=== Assignment A ===
In the page extract on Jetpack Compose below, which Jetpack Compose compiler versions offer Kotlin 2.0's Strong Skipping mode?
=== Assignment B ===
What adoption challenges does the page extract on Jetpack Compose below list for teams still on Views?

=== Page extract ===
For teams still on Views, the migration cost/benefit analysis just changed. Performance was the defensible reason to delay. What’s left are adoption challenges—learning declarative UI paradigms, retraining teams, integrating with legacy View code—but those are transition costs, not technical deal-breakers. Industry consensus in 2025 is that Compose has matured past the “wait and see” phase.
Developer skills are shifting too. Declarative UI and Kotlin expertise are becoming baseline expectations for Android roles. The debate is moving from “should we use Compose?” to “how do we migrate efficiently?”
The Ecosystem Effect: Kotlin 2.0 Strong Skipping
Compose didn’t achieve performance parity alone. Kotlin 2.0’s Strong Skipping mode, available in Jetpack Compose compiler 1.5.4+, eliminated what developers called “Stability Worry”—unnecessary recompositions caused by unstable parameters. Strong Skipping allows even composables with unstable parameters to generate skipping code, radically reducing unskippable composables without requiring code changes.

=== Source data ===
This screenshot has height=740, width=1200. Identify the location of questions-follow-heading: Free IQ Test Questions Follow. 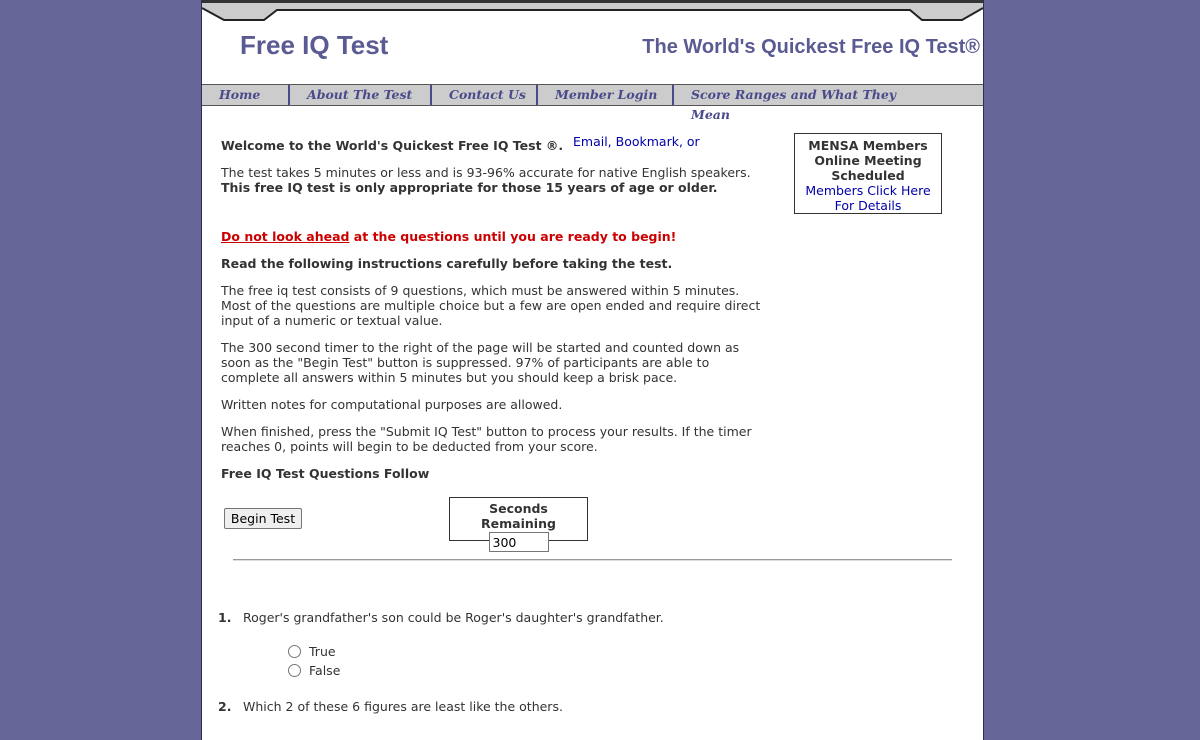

=== Output A ===
Version 1.5.4 and later.

=== Output B ===
- Learning declarative UI paradigms
- Retraining teams
- Integrating with legacy View code